Insiden ini kembali menjadi pengingat akan pentingnya kewaspadaan terhadap potensi gangguan instalasi listrik di lingkungan rumah tinggal yang dapat memicu kebakaran sewaktu-waktu.
Kepala Seksi Operasi Suku Dinas Penanggulangan Kebakaran dan Penyelamatan (Gulkarmat) Jakarta Utara dan Kepulauan Seribu, Gatot Sulaeman, mengatakan kebakaran diduga dipicu oleh korsleting listrik yang terjadi di dalam bangunan.
Menurut keterangan saksi, api pertama kali terlihat muncul dari bagian dalam rumah sebelum akhirnya membesar dan membakar bangunan.
Warga yang mengetahui kejadian tersebut segera melaporkan peristiwa itu kepada petugas pemadam kebakaran agar api tidak merambat ke bangunan lain di sekitarnya.

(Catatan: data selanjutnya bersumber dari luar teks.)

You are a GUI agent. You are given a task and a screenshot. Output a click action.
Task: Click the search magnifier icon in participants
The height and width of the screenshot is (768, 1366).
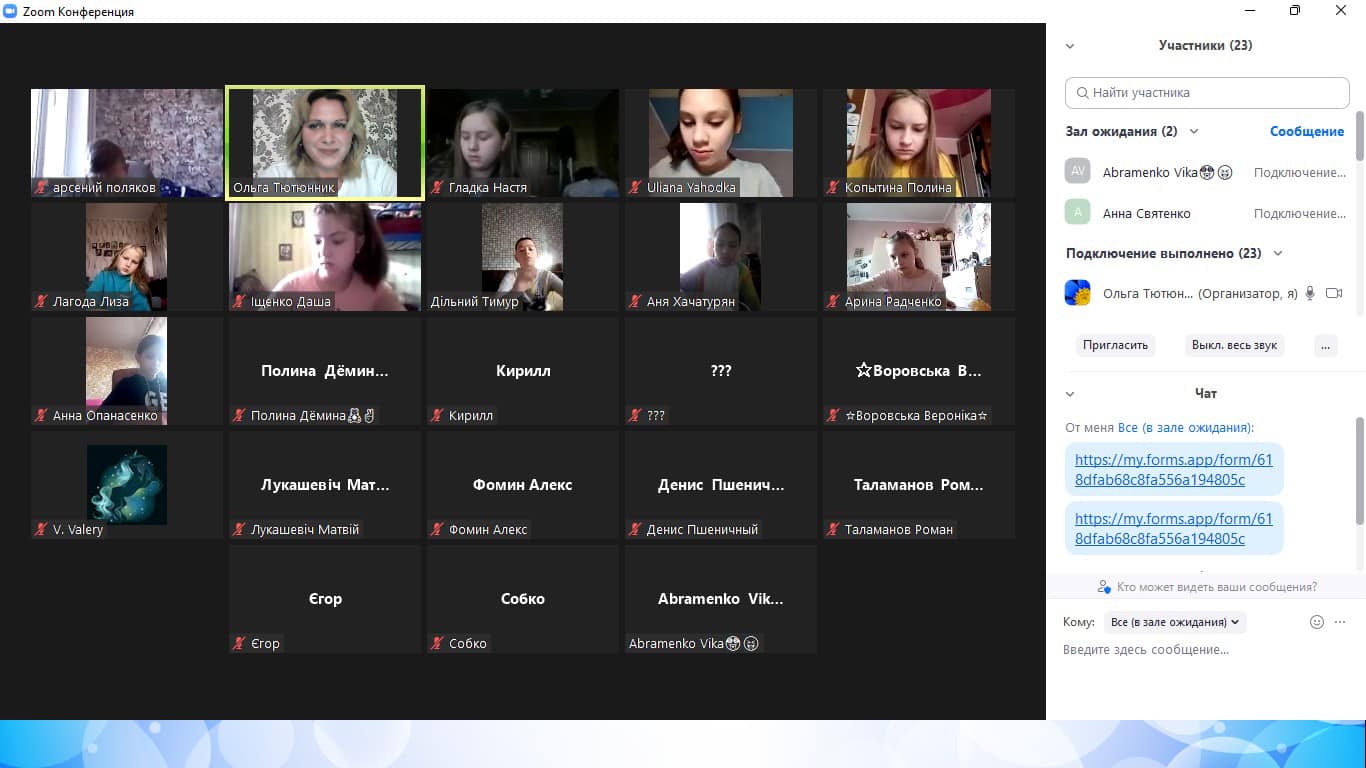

"Kami menaksir kerugian kebakaran satu unit rumah seluas 168 meter persegi mencapai Rp1 miliar," kata Gatot Sulaeman di Jakarta, Jumat, 20 Juni 2026.
Di tengah besarnya kobaran api yang melahap bangunan, seluruh penghuni rumah berhasil menyelamatkan diri.
Rumah tersebut diketahui dihuni oleh dua kepala keluarga dengan total enam orang penghuni. Beruntung tidak ada korban jiwa maupun korban luka dalam kejadian tersebut.
“Rumah ini ditempati dua kepala keluarga dengan enam jiwa. Semua alhamdulillah selamat,” katanya.
Keberhasilan seluruh penghuni keluar dari rumah sebelum api membesar menjadi faktor utama yang mencegah terjadinya korban dalam insiden tersebut.
Puluhan Petugas dan Belasan Mobil Damkar Diterjunkan
Besarnya api yang membakar bangunan membuat petugas harus mengerahkan kekuatan penuh untuk melakukan pemadaman.
Sebanyak 14 unit mobil pemadam kebakaran dan 80 personel diterjunkan ke lokasi guna mengendalikan kobaran api sekaligus mencegah penyebaran ke bangunan di sekitar lokasi kejadian.
Proses pemadaman berlangsung cukup lama karena api telah membakar sebagian besar bangunan saat petugas tiba di lokasi.
"Aksi pemadaman dimulai pukul 19.17 WIB dan dinyatakan selesai pada pukul 21.13 WIB," kata Gatot.
Setelah lebih dari dua jam penanganan, petugas akhirnya berhasil memastikan api padam sepenuhnya dan situasi kembali aman.